Improved buoyancy and slow refunds take direct tax collections to `10L crore; fiscal deficit lower than RE, tweets DEA secretary.
In what gave some credence to the government’s claim that the crackdown on black money through various means including demonetisation has boosted revenue buoyancy, direct tax collections grew 17.1% in 2018-19, the fastest pace since 2010-11, while the goods and services tax (GST) collections, though much below targets, appeared to gradually recover from the December trough.
Direct tax buoyancy rose sharply from 0.7 in 2015-16 to 1.8 in 2017-18, reflecting enhanced efficiency of the tax mop-up exercise and, to an extent, a widening base.
The Narendra Modi government has undertaken a series of steps to encourage formalisation of the economy: demonetisation, GST, income disclosure schemes and promotion of digital payments.
In the financial year that just ended, close to Rs10 lakh crore (Rs 9.95 lakh crore at last count and at least another Rs 5,000 crore may finally be accounted for) has been collected as direct taxes net of refunds, against the target (revised estimate) of `10.05 lakh crore. Of course, the growth in collections was partly enabled by a significant slowing of refunds in 2017-18 compared with the previous year: as against 1.62 lakh crore in 2016-17, only Rs1.49 lakh crore was refunded in 2017-18.
According to a revenue department release, “There has been a sustained increase in the number of income tax returns (ITRs) filed in the last four financial years. As compared to 3.79 crore ITRs filed in 2013-14, the number of ITRs filed during 2017-18 (6.84 crore) has increased by 80.5%.” Also, the number of new income tax filers rose to 99.5 lakh in 2017-18, up 16.3% from the previous year.
But expanded the taxpayer base doesn’t mean an equal number of people have actually started paying taxes. A significant number of new filers are people claiming nil tax liabilities. This is true of both GST and personal income tax. About 40% of the GST registrants of over 1 crore are claiming nil tax liability.
“On the whole, tax collections for 2017-18 have been good despite the uncertainty due to GST roll-out.
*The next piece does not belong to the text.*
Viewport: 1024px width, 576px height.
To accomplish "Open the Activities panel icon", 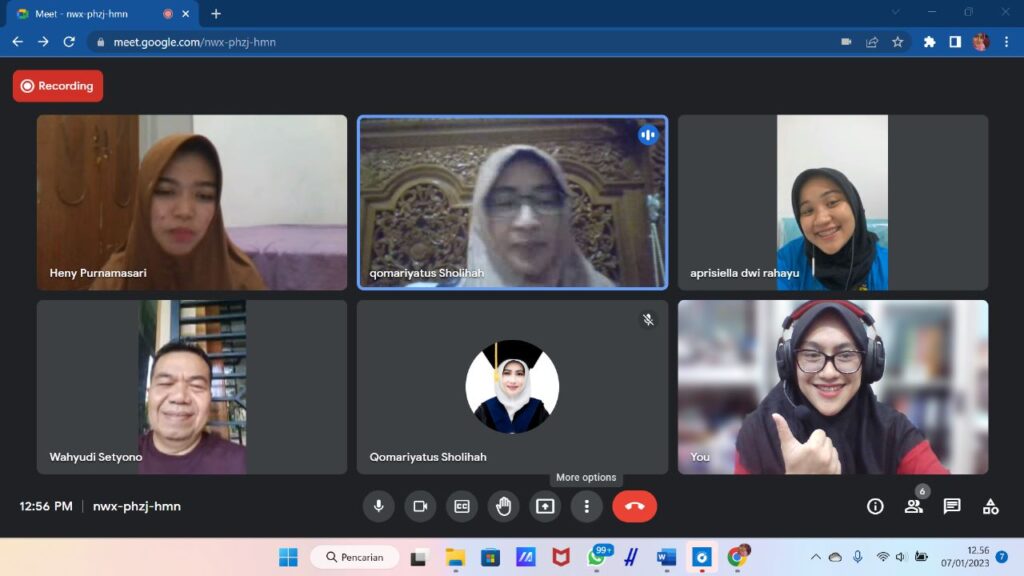I will pyautogui.click(x=990, y=506).
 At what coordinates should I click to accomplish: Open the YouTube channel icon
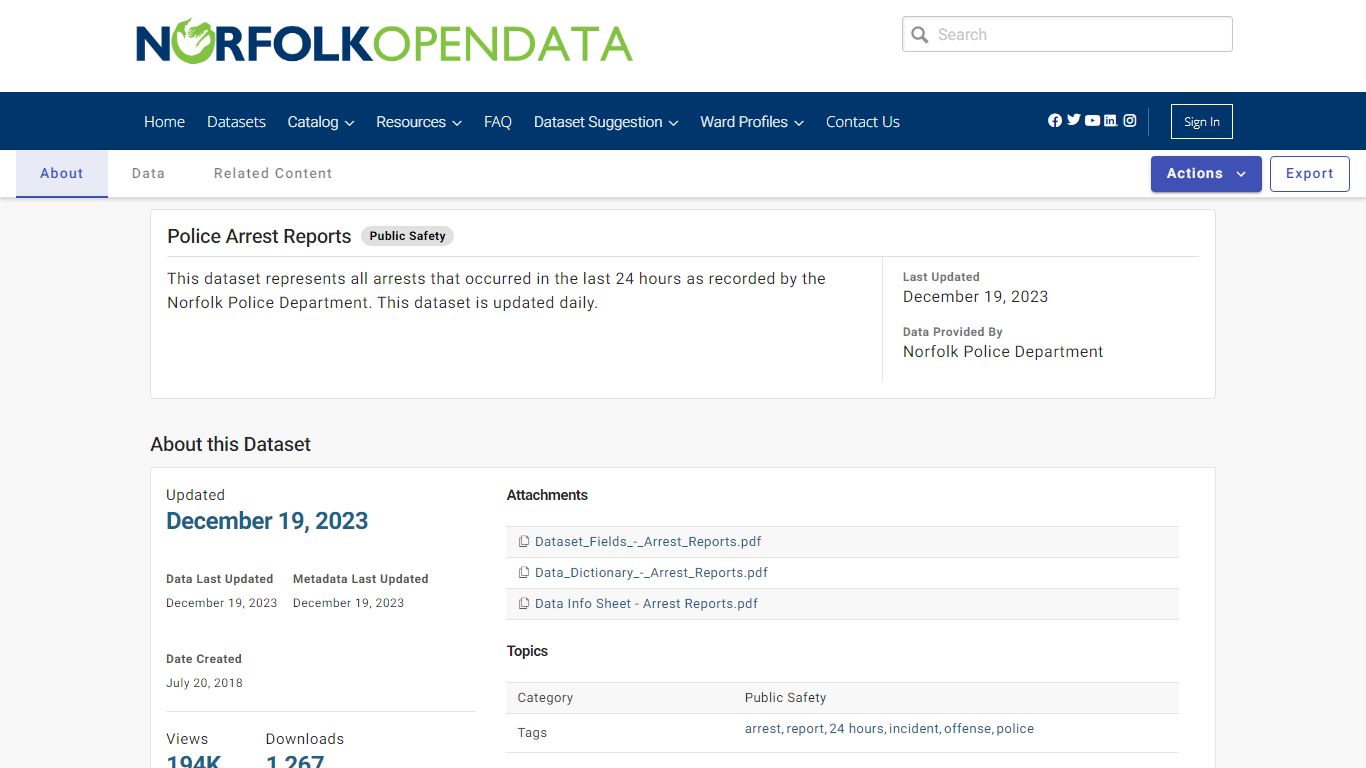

We have achieved the targets on both direct and indirect taxes and are well on course to achieve the fiscal deficit target (of 3.5% of the GDP),” finance secretary Hasmukh Adhia said.
Separately, department of economic affairs (DEA) secretary Subhash Chandra Garg tweeted: “With almost all of Revenues and Expenditure accounted for (some minor accounting adjustments remaining), I can confirm that both Fiscal Deficit and
Revenue Deficit are lower than the Revised Estimates for 2017-18.”
The improved tax buoyancy and some savings on expenditure (where the departments could not spend sanctioned amounts) would help the Centre achieve the deficit target. This is despite the fact that in April-February, the fiscal deficit stood at 120% of the full-year target, with total expenditure during the period being 90% of the annual target.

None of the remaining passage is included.